The normal course of events during a failure will be :

Disk fails
RAS events are logged
GUI indicates Storage Array failure
Data reconstructs to hot spare
Engineer physically replaces the failed drive
Copyback moves the data from the hot spare to the replacement drive

The LSI CLI command used in the majority of cases is /opt/SMgr/client/SMcli which should be on root’s default path. Note that the commands are directed to the array of interest. The Valid Storage System Name For M-Series Appliance is “Qarray1”.

The Controller\Drive Tray is numbered “85”. Depending on the Appliance and optional Expansion (M660 only),

Each tray contains 6+1 (M330/M440 ) or 22+2 (M660 base ) disks numbered left to right 1->24 when viewed from the front.

Hot spares are the leftmost drive in each tray (Slot 1 & Slot 2) but protect against failures in any tray.

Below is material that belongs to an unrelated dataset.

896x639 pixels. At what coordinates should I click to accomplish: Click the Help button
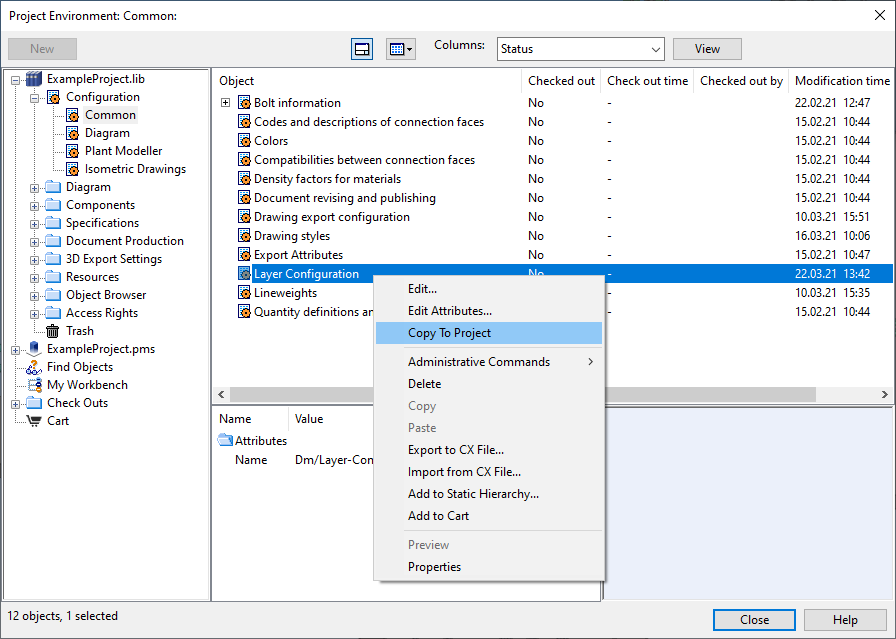(845, 620)
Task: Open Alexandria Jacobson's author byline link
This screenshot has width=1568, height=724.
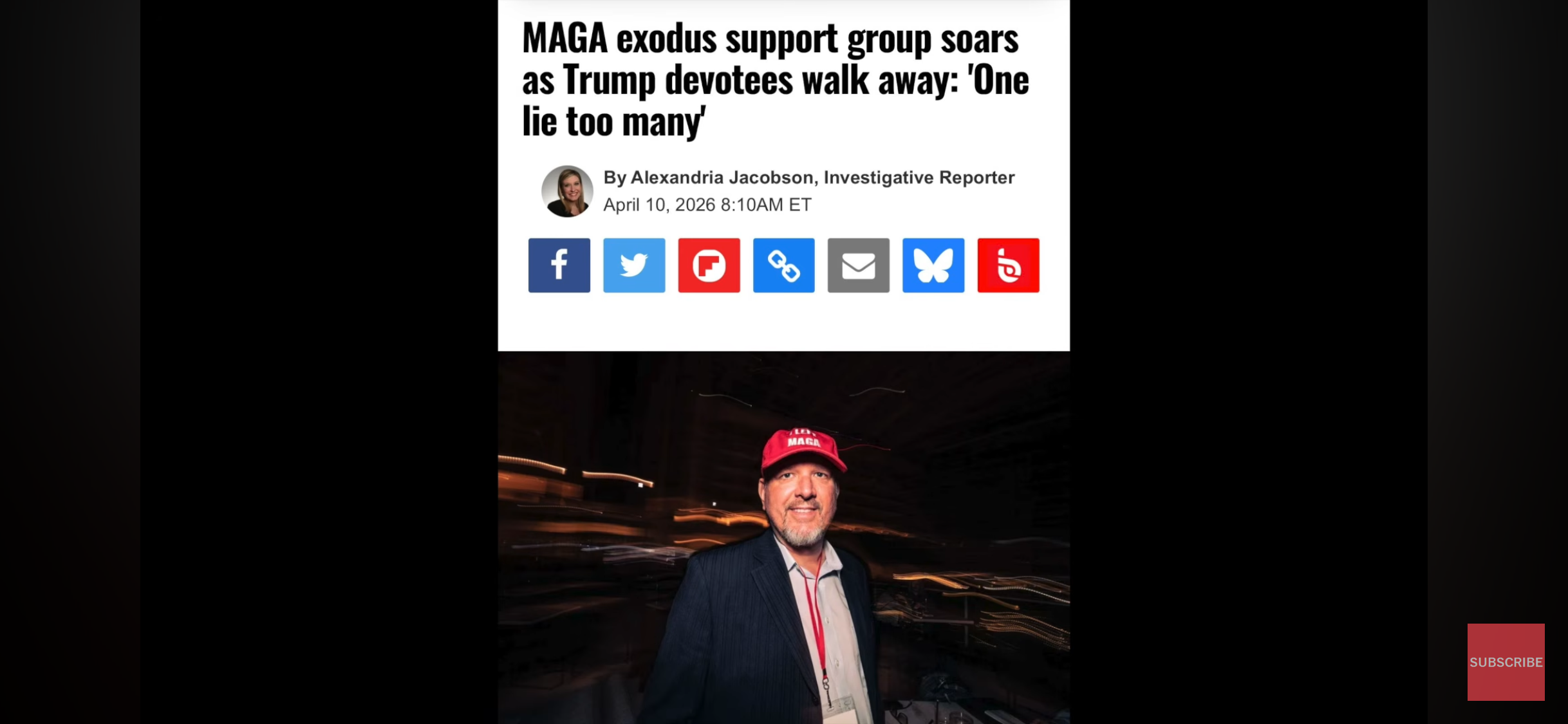Action: [722, 177]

Each RAID set has volumes number <TRAY_NO_VOL_NO> i.e. TRAY_85_VOL1

The GUI is pretty good at tracking RAID disk failures and will show which disks have failed in which way and what volumes are affected. It can be used to determine which disk has failed and the monitor the reconstruction of the hot spare and the copyback onto the replaced disk.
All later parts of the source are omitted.